Y así las doñitas (consentidas aunque sea un poquito), a quienes se suman la misma Sofía, y sus hijas Tonantzin y Tajëëw, más otras amigas de dentro y fuera de la comunidad, siguen cocinando y preparando el mole amarillo, las hojas especiales y el nixtamal para los grandes tamales de frijol o de pollo, mientras un grupo de mayores se enfrascan en conversar del suicidio y sus cercanías con el valor o la cobardía y piensan juntos entre copita y copita si está bien que un hombre le deje a su familia el cúmulo de pendientes que sólo a él, por su historia, le tocaba resolver.

A todos les cala que el suicida herede a su gente más cercana una culpa machacona e insensata, una culpa de no entender o ni siquiera atisbar el sentido de su vida ahora truncada (porque el suicida les robo el sentido de lo vivido). Los señores concluyen, sin ser categóricos, que el suicidio es una extrema falta de responsabilidad, sobre todo hacia la gente cercana, a la familia inmediata.

Sigue así la tarde y se convierte en noche. A los cuidados prodigados por Konk, se suma José Guadalupe, hermano de Floriberto, quien atiende a las visitas, y rellena copas y sirve platos de caldo y tamales, como varios otros jóvenes, mujeres y hombres, de la comunidad.

Al día siguiente la gente se apresta para una ceremonia en la cancha de basquet donde una banda femenina plena el aire con una serie de piezas favoritas. Las autoridades municipales dicen algunas palabras y con gran sencillez la gente conmemora a uno de sus hijos que marcó el futuro por promover los fundamentos de su cultura, proyectándola hasta nuestros días.

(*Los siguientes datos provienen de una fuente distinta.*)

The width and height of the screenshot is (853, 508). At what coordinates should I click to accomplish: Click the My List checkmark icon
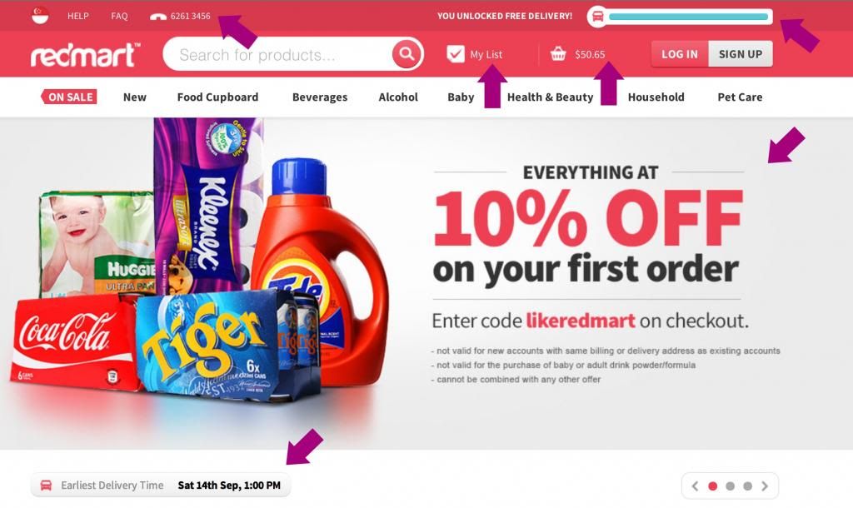click(456, 53)
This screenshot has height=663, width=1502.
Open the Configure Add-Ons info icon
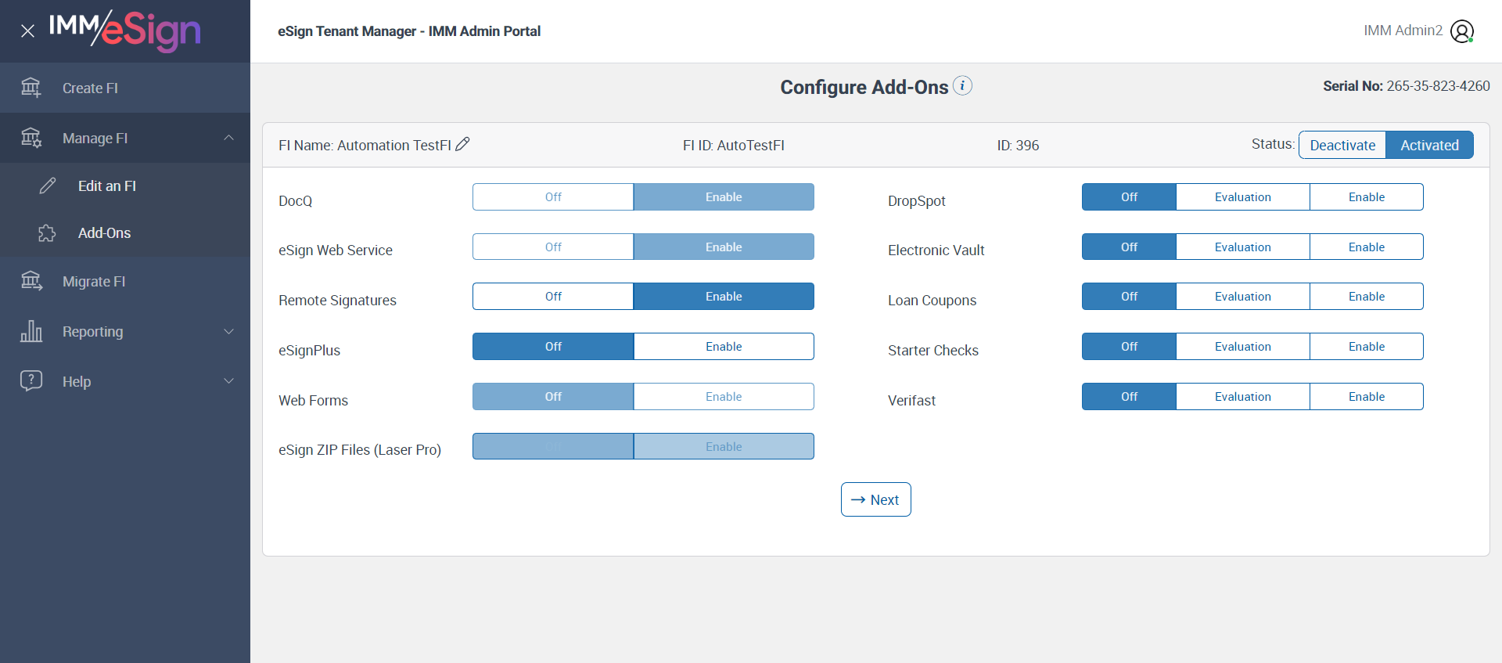point(963,85)
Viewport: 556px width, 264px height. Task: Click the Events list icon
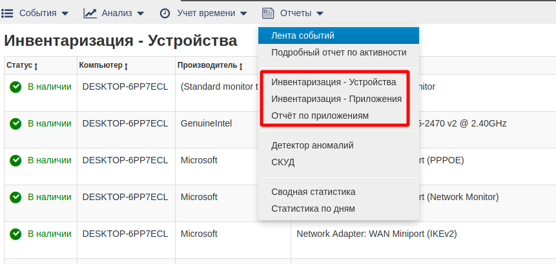tap(7, 13)
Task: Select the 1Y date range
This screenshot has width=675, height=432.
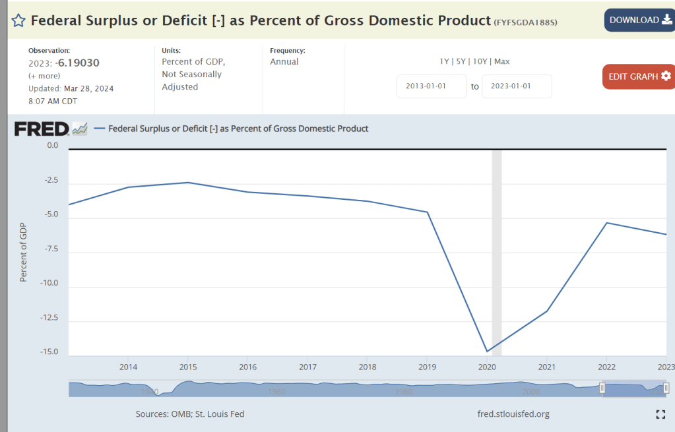Action: click(445, 61)
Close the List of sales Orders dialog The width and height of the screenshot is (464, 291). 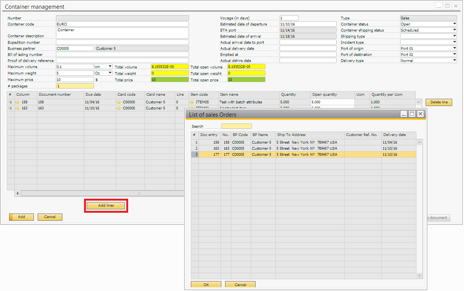click(420, 114)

Después, la gente de fuera y de la propia comunidad —que vinieron especialmente a poner en común la vida, la obra de Floriberto Díaz, y las repercusiones de ésta en nuestros días—, abren una conversación pública. Hablan entonces los profesores Rafael Cardoso y Palemón Vargas, quienes junto con Floriberto y otras muchas y muchos comuneros ayuuk fueron traduciendo las bases firmes del legado de sus ancestros a las innovaciones que cada generación le suma para que tales tradiciones no sean vacías sino palabra viva. También estuvieron Hugo Aguilar, Benjamín Maldonado y Juanita Vázquez, que conocieron a Floriberto y compartieron con él pensamientos, reflexiones, la idea irrenunciable de que sólo asumiendo responsabilidades mutuas se puede construir una autonomía material y espiritual, un legado cultural profundo en humanidad y en justicia.

No sólo quienes hablaron al frente han estado en eso. Estaban ahí Joel Aquino de Yalálag y Jaime Martínez Luna de Guelatao, referentes fundamentales para lo que significa la comunalidad en las nuevas lecturas que las jóvenas y jóvenes hacen hoy de las propuestas colectivas, repensando la tradición desde lo moderno y cuestionar la modernidad desde la sabiduría milenaria.

Así, de indicio en indicio, se fue haciendo presente la comunidad. Y se fue configurando gracias a la comunalidad, ese esfuerzo permanente por ofrecerle a los demás (como flor de acantilado) una responsabilidad en el centro de lo que somos o podemos ser mutuamente. Es una flor espinuda y rasposa, difícil de obtener por entre las barrancas y los voladeros. Pero es factible. Y cuando se logra puede ser perenne, si se cuida entre las muchas y muchos.

Así sigue Tlahui. Como un vendaval que arrastra y nos pide responder, estando donde se requiere, en nombre de todo lo valioso que existe aquí en el presente de los días y las luchas. Y así vez tras vez. Tal vez ya no está Floriberto pero sí está presente, y responsable, de otros modos, con otros tantos flujos eternos, como las tantas personas que lo alojan.